[RECORDS SHOWN — start]
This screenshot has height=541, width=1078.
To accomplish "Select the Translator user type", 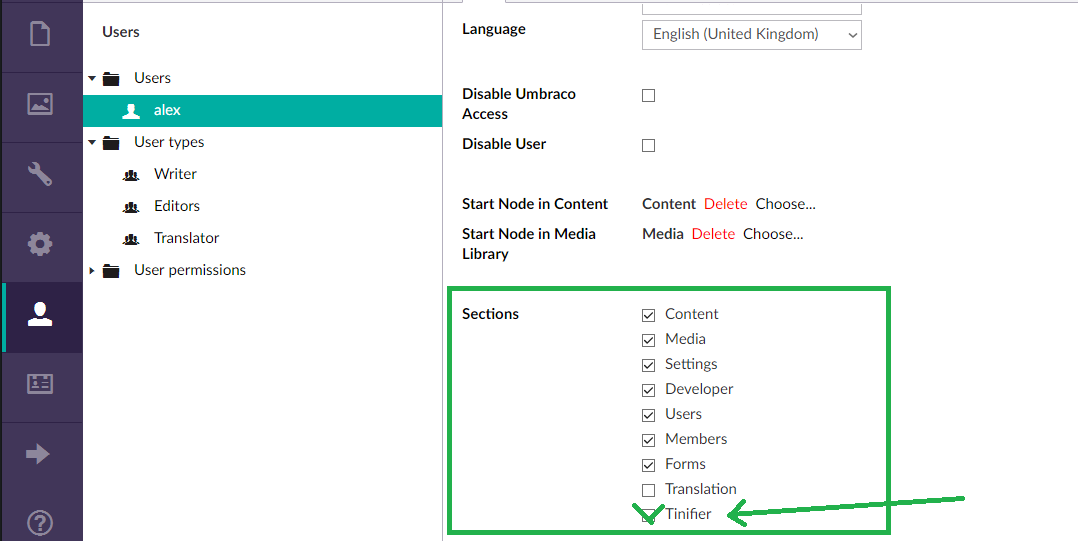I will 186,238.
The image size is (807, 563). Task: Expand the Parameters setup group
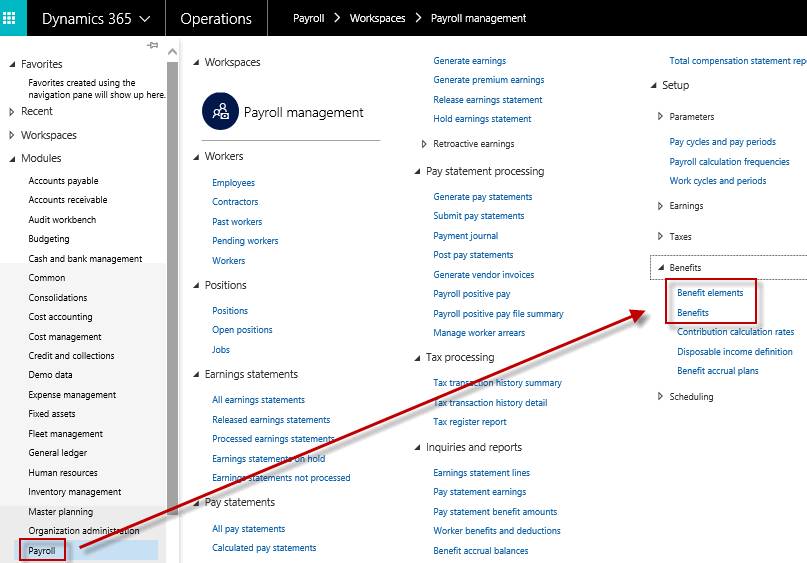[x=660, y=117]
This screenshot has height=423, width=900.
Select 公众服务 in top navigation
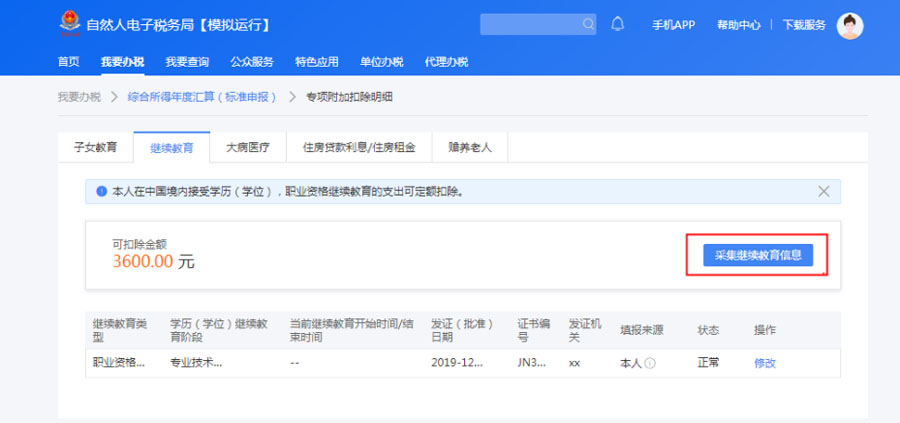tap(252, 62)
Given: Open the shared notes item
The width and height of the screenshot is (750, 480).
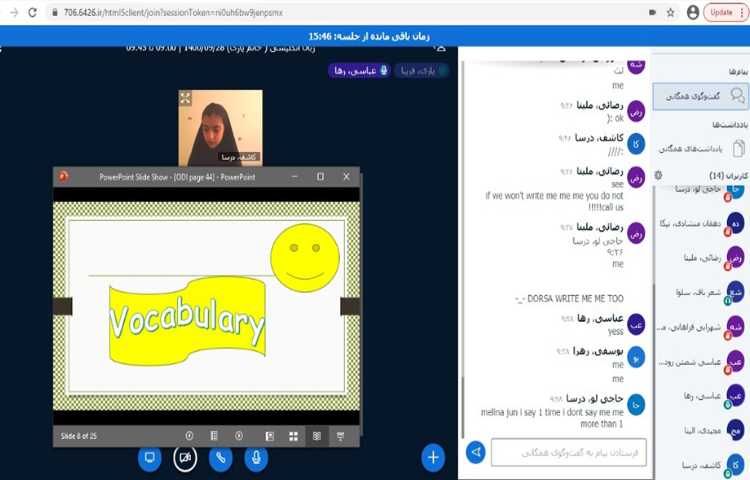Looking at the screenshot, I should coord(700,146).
[RECORDS SHOWN — finish]
[RECORDS SHOWN — start]
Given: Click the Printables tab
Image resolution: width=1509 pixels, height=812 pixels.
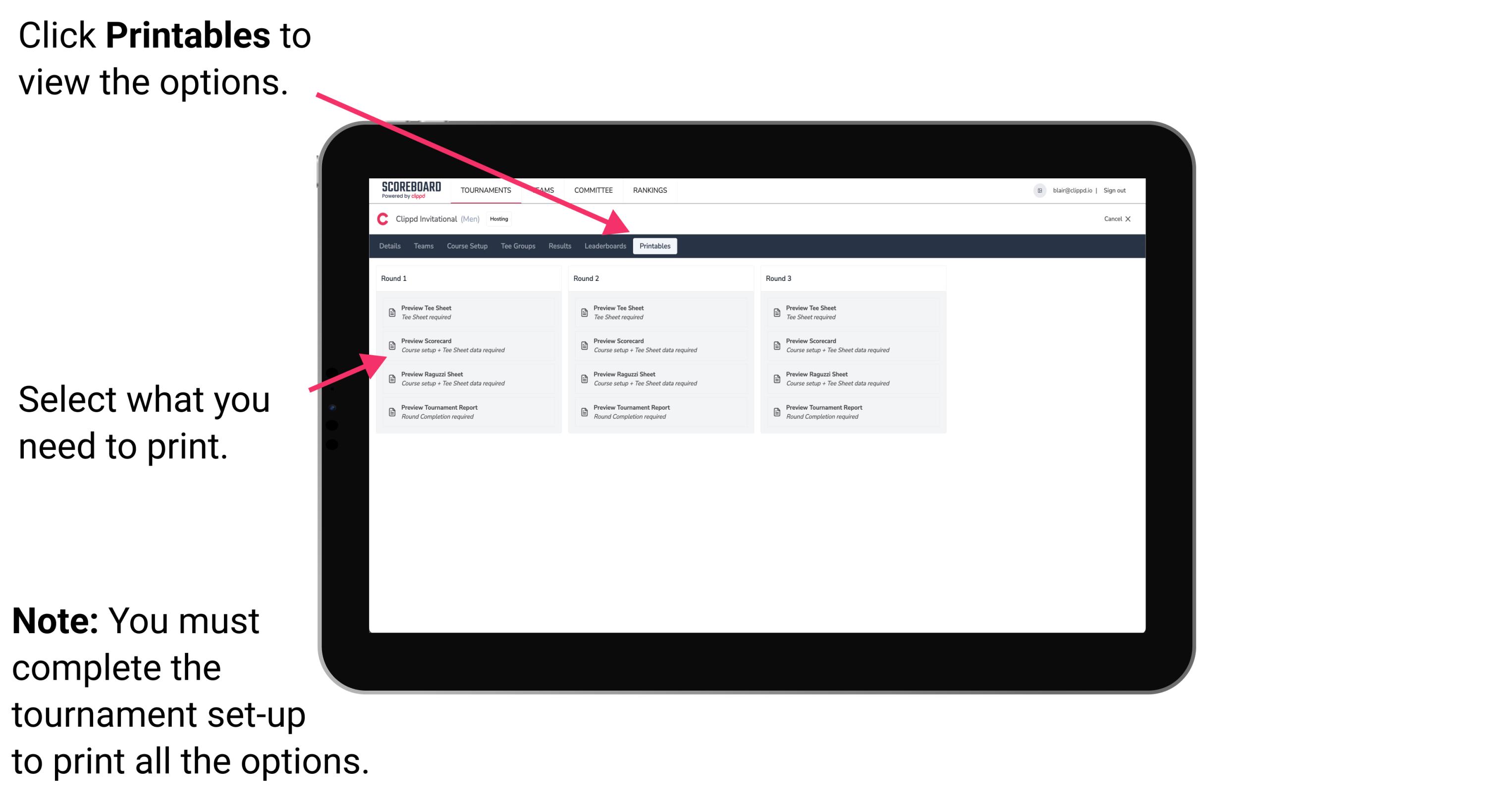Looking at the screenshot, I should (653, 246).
[RECORDS SHOWN — finish]
[RECORDS SHOWN — start]
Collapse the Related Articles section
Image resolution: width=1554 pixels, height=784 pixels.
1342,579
[RECORDS SHOWN — finish]
> EXERCISE DIRECTIONS:
Search the listing for the string "This". Copy each line where it turns up.

> TASK ANSWER:
This screenshot has height=541, width=1078.
This screenshot has height=423, width=900.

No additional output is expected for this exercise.